CHAPTER II
SERVICE, CORPS AND RANK

The armed forces of the United States of America provided by the statute law of the land pursuant to the provisions of the Constitution are embraced within two grand divisions, the land forces and the sea forces, under the supreme command of the President as Commander-in-Chief.

These two grand divisions are subdivided into various services according to the duties required of them and the laws establishing and maintaining them.

The Land Forces.—The land forces of the United States are made up of the regular army or as it is sometimes called the “standing army,” the organized land militia when called into the service of the United States which is practically the same as the so-called national guards of the several states, and such volunteers and drafted men as may be authorized by the Congress from time to time as occasion demands.

----------------

Your instructions >> Reproduce the portion of the passage on the armed forces between "The armed forces" and "President as Commander-in-Chief.", inclusive.

Entries drawn from a collection >>
----------------

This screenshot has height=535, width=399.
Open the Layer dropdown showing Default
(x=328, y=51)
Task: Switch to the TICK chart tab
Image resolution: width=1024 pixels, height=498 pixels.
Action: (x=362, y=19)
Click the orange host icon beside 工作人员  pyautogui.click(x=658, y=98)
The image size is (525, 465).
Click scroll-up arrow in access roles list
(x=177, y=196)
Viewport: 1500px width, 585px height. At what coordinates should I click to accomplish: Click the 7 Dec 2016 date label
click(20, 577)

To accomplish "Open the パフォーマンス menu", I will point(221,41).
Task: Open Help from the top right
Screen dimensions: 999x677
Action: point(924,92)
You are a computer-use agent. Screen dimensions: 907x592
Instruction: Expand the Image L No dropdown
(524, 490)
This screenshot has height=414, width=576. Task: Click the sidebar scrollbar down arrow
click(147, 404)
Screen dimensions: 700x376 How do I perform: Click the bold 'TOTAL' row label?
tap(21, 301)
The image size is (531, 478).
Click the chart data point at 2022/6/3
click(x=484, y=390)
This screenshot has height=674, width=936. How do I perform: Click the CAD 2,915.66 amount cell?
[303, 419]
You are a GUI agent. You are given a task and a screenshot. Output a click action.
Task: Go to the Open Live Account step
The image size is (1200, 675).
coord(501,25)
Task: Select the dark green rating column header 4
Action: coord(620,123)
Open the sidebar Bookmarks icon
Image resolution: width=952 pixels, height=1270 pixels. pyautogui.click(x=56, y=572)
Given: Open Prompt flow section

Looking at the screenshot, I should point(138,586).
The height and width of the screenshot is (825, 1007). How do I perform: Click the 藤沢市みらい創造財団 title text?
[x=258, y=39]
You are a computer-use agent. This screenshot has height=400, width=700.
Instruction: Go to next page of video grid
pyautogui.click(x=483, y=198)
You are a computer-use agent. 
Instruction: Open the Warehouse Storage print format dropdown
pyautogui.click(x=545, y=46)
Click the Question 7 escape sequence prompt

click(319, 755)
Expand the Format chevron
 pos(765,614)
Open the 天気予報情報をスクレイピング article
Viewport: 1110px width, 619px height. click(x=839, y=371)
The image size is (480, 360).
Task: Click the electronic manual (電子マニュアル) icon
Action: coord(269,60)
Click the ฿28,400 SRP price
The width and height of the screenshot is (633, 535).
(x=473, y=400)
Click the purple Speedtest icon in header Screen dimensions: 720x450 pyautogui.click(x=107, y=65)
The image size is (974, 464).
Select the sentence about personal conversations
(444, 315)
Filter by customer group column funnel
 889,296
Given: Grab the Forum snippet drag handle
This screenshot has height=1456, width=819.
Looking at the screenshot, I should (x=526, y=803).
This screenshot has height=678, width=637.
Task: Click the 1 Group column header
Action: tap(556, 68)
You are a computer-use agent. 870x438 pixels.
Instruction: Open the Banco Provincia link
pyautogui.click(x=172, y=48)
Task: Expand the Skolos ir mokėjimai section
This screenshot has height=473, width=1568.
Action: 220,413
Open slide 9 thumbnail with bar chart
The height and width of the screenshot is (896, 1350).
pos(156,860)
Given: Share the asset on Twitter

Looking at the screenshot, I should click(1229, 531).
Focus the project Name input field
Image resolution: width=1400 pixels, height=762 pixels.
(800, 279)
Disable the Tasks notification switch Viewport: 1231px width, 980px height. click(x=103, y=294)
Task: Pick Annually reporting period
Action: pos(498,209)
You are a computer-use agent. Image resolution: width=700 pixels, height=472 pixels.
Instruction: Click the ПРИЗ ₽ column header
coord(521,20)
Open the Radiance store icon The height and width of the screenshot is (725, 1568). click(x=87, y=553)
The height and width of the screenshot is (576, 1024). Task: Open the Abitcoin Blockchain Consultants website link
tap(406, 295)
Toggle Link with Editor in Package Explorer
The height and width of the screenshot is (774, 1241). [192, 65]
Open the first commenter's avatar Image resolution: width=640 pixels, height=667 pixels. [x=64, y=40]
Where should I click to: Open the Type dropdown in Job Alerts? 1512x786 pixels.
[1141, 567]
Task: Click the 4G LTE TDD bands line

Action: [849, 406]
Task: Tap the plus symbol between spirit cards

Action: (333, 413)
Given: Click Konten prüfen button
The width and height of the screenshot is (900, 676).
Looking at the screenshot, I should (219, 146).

----------------

Answer for the task >>
The armed forces of the United States of America provided by the statute law of the land pursuant to the provisions of the Constitution are embraced within two grand divisions, the land forces and the sea forces, under the supreme command of the President as Commander-in-Chief.